Problem requirements:
Give everything in the data from the line containing "At what coordinates" down to the line containing "[x=158, y=419]", both included, as a numbered list with blank lines dropped. Omit the pictures.

Extracted entries:
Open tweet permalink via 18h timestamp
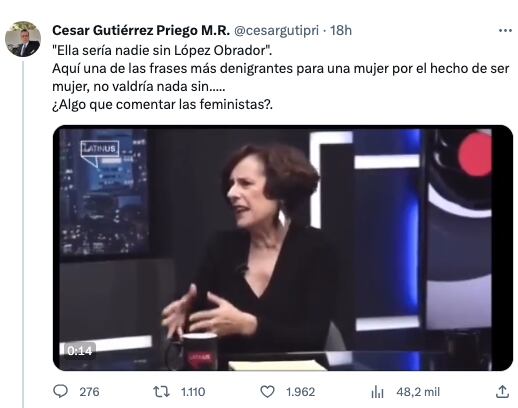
* * *
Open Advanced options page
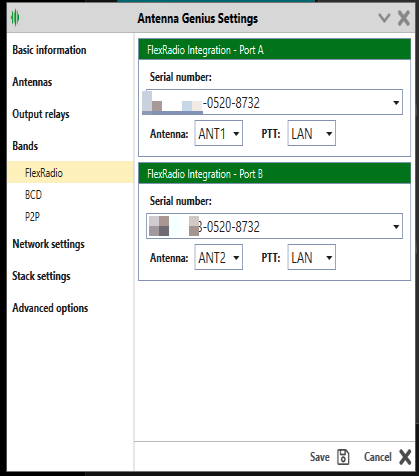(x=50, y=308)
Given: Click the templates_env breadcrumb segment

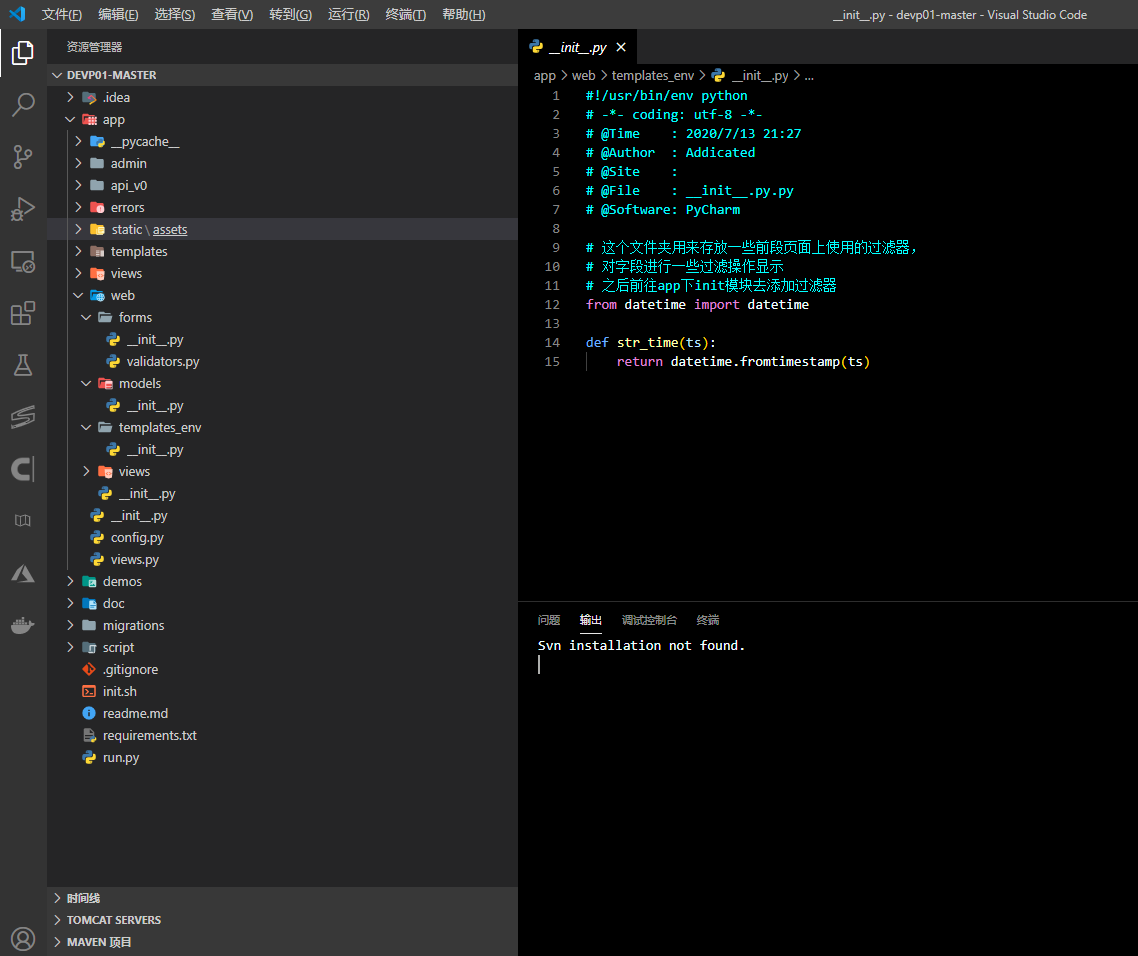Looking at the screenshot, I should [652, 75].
* * *
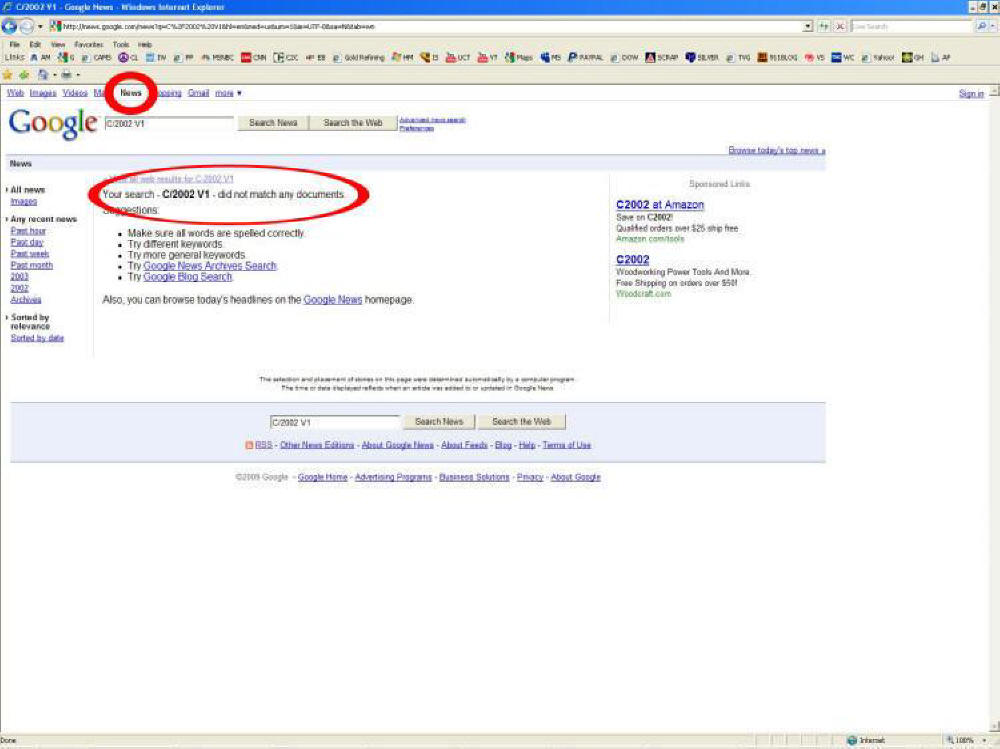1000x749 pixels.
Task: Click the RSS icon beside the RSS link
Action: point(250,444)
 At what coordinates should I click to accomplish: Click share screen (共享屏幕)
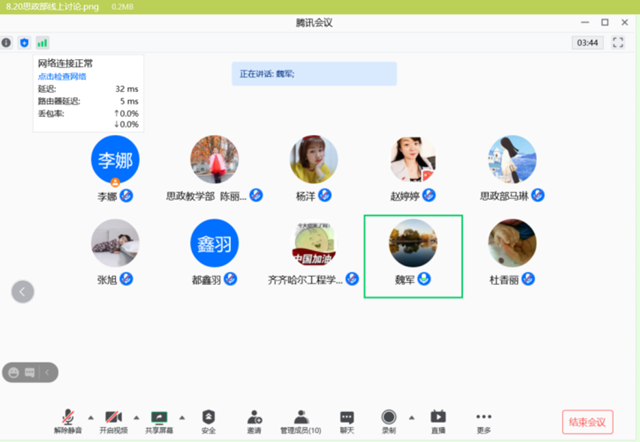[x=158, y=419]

Result of this exercise:
1.  At what coordinates should I click to accomplish: Click share screen (共享屏幕)
2. [x=158, y=419]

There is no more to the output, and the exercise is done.